Lawmakers urge Obama to stop "attack on coal"

LAWMAKERS from one of the hardest hit states in the coal industry are urging the administration to stop its “unfair attack on coal.”

Staff Reporter

In a letter to President Barack Obama, 50 members of the Kentucky House of Representatives expressed their concern about the recently announced Climate Action Plan, and the impact it would have on their state’s coal industry.

“At a time when our growing energy needs require an all-hands-on-deck strategy, we do ourselves a major disservice by pretending that what is still our largest sources of electricity can be marginalized,” the letter read.

“In Kentucky, coal is not just an energy source, it’s a way of life,” the legislators said, adding that coal was essential to the state’s employment, economy and revenue.

According to the KY lawmakers, the coal industry contributed $10 billion to the state’s economy in 2010 and was responsible for more than 42,000 jobs and $2.85 billion in earnings. The state also relies heavily on the coal industry for revenue — $230 million in severance tax receipts this year alone.

“Unfortunately, employment at Kentucky coal mines has decreased from more than 19,000 to nearly 14,000 in just the past few years.

“When these jobs are all but gone, can you tell us how we are supposed to replace them and the more than $1 billion in lost earnings? Job opportunities are already scarce in most of our mining communities.”
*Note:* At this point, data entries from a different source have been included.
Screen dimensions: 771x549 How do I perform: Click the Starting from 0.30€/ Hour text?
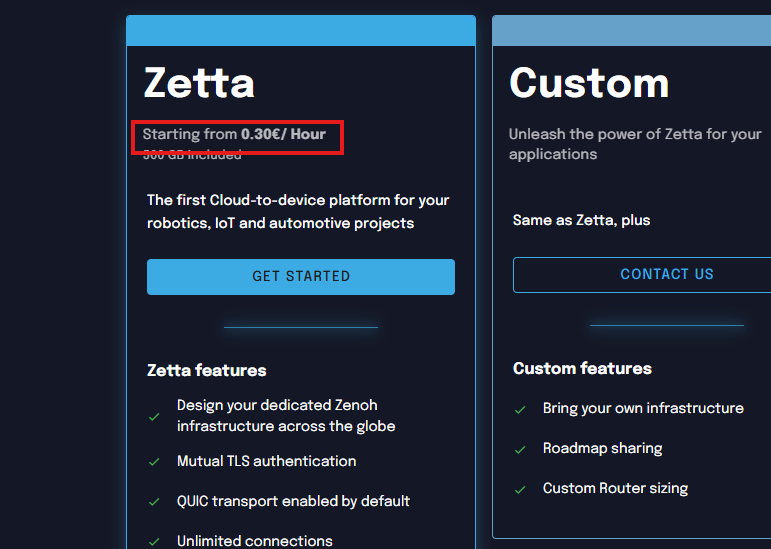pos(234,134)
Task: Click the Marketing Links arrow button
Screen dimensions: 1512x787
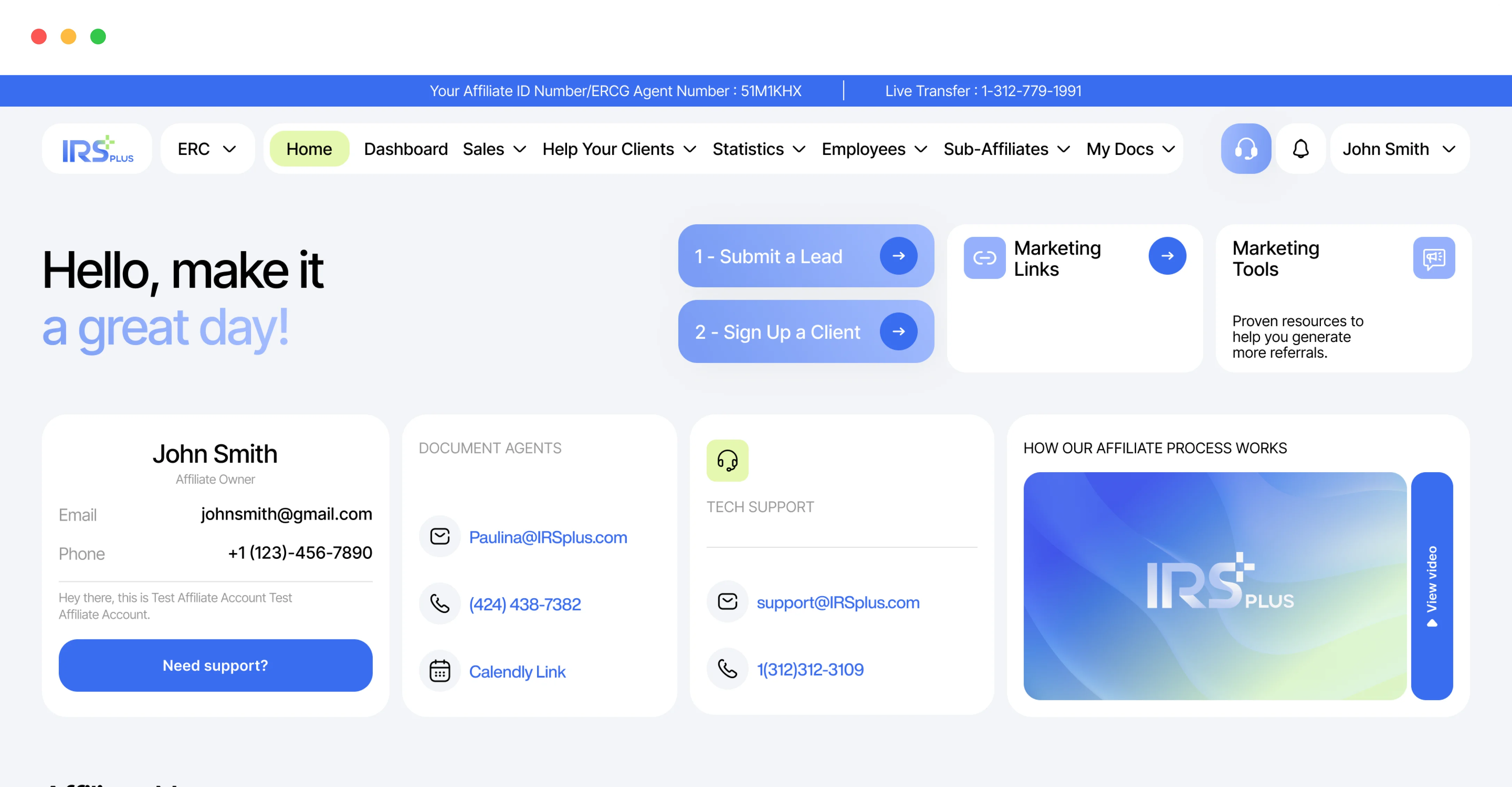Action: pos(1167,256)
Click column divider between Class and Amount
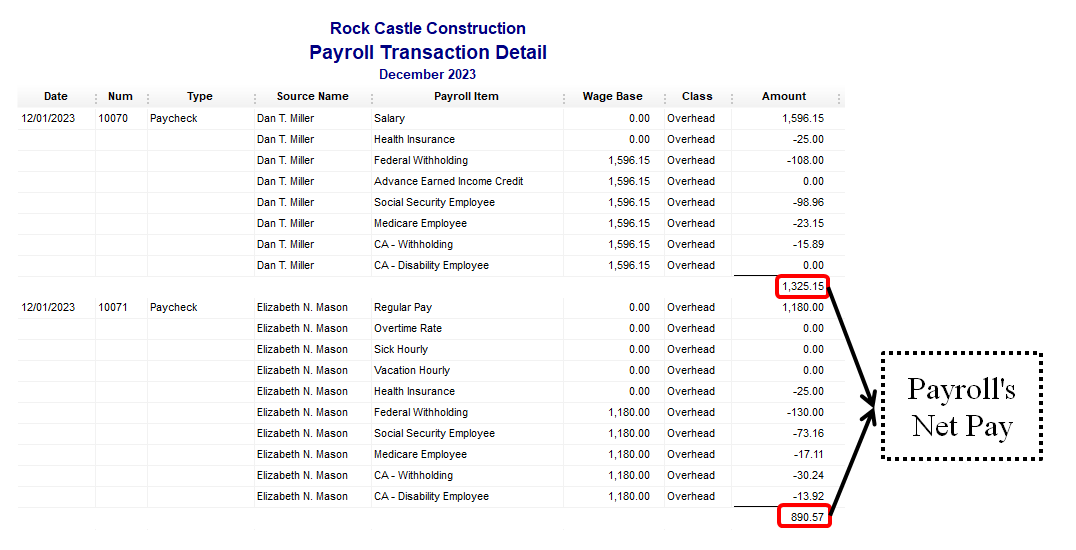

The Environmental Protection Agency’s new regulations would hit the state hard, with the Kentucky Coal Association claiming that the agency has also blocked about 40 mining permits in eastern Kentucky, which cost the region about 3,600 jobs in coal mines and other businesses.

The lawmakers wrote that power plants in Kentucky alone have already invested approximately $3.8 billion in capital for environmental control technology and the amount of funding that will be needed across the country to remodel existing plants and to acquire the equipment to comply with the proposed climate-action plan would be billions more on top of this.

“We recognize that your plan does include measures designed to mitigate that impact, but we worry this will be too little, too late,” they wrote.

“Anyone familiar with the cost of energy infrastructure knows that $8 billion in loan guarantees for new and cleaner fossil-fuel technologies is a drop in the bucket.”

Kentucky lawmakers also urged Obama to continue supporting clean coal technologies as well as coal-to-liquid initiatives.

“We believe our nation would be much better served by focusing on clean-coal technology with the same dedication and ingenuity put into the Manhattan Project and the space program,” the letter added.

“Beyond strengthening our own energy independence, imagine what a breakthrough in this area could do for other nations that also rely heavily on coal and have no intention of backing away. No other project could have a greater impact on our world this century.”